-- BEGIN Page --

Dr Ambedkar wanted to break the Hindu notion that for a woman, her husband is like a god who should be respected even if he is full of vices or abuses her. Dr Ambedkar had a very clear perspective on gender discourse. What was it? How did he see caste? In his book Annihilation of Caste (1936), he explains how the class differences between different communities morphed into castes in India.
Ambedkar described caste as a closed group characterized by endogamy. He believed that the Brahmins were the first to turn themselves into a closed group, ousting everyone else. Other castes followed suit. He believed that the caste system envisaged strict supervision and control over women. In his opinion, women were used for the creation, preservation and reproduction of caste. He believed that the caste-gender nexus was responsible for the oppression of the lower castes and of women and it needed to be broken. Thus, Ambedkar wanted to end caste as well as gender discrimination.

-- END Page --

→ **Problem to solve**
Could you transcribe the stretch of the passage on Ambedkar's views of caste and gender from "Ambedkar described caste" through "as gender discrimination."?

-- BEGIN Supplied entries --

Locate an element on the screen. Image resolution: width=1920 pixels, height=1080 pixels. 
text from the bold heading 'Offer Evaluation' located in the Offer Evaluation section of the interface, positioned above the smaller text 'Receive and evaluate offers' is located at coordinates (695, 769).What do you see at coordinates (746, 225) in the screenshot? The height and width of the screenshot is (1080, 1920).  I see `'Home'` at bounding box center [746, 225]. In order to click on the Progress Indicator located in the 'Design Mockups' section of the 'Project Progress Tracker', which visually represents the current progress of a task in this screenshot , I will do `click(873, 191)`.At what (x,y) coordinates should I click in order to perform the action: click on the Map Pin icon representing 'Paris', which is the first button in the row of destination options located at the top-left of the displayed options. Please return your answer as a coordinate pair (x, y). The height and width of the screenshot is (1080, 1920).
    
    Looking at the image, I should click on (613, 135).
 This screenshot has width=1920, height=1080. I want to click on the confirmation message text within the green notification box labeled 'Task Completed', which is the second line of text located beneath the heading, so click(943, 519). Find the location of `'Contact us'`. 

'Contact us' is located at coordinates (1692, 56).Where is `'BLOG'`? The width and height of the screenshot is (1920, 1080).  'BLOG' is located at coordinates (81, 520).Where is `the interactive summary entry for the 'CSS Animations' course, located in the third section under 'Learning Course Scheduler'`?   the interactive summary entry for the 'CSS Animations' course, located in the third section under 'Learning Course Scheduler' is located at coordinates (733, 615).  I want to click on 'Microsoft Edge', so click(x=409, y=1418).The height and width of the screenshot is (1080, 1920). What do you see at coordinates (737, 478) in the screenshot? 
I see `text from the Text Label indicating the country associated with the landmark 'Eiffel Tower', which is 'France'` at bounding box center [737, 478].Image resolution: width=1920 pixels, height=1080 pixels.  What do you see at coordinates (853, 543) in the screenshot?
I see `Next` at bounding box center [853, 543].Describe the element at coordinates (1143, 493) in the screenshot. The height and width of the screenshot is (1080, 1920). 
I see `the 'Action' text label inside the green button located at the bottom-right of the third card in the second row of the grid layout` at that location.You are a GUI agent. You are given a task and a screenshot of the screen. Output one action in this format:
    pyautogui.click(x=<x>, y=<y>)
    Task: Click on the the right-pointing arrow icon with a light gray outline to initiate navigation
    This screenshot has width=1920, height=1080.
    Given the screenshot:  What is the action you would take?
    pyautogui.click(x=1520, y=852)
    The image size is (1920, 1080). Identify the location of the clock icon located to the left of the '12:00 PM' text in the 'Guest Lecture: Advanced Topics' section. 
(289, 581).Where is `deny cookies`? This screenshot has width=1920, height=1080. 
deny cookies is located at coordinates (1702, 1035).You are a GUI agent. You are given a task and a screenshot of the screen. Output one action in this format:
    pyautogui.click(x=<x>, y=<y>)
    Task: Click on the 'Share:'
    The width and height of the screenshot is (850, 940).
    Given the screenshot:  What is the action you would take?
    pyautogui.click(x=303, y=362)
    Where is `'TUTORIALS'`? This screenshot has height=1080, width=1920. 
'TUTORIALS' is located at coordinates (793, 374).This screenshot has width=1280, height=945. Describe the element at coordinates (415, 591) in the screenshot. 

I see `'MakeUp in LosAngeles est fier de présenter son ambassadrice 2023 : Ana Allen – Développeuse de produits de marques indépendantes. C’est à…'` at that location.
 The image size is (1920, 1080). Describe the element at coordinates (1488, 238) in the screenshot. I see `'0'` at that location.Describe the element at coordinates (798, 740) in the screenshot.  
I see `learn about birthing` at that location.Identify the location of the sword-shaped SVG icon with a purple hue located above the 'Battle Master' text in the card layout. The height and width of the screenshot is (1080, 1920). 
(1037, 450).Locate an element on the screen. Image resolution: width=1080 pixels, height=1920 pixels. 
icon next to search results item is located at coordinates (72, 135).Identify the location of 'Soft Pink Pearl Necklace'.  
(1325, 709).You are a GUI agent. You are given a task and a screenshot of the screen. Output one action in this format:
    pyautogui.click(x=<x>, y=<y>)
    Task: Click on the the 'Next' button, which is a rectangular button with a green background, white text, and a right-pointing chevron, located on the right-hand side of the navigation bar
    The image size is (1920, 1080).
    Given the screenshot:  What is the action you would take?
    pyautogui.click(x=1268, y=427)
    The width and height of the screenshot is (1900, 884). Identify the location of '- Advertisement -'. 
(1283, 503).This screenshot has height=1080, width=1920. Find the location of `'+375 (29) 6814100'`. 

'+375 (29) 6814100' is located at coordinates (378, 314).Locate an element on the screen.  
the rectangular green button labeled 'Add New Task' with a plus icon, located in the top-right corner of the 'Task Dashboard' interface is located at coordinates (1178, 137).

-- END Supplied entries --

→ **Solution for this problem**
Ambedkar described caste as a closed group characterized by endogamy. He believed that the Brahmins were the first to turn themselves into a closed group, ousting everyone else. Other castes followed suit. He believed that the caste system envisaged strict supervision and control over women. In his opinion, women were used for the creation, preservation and reproduction of caste. He believed that the caste-gender nexus was responsible for the oppression of the lower castes and of women and it needed to be broken. Thus, Ambedkar wanted to end caste as well as gender discrimination.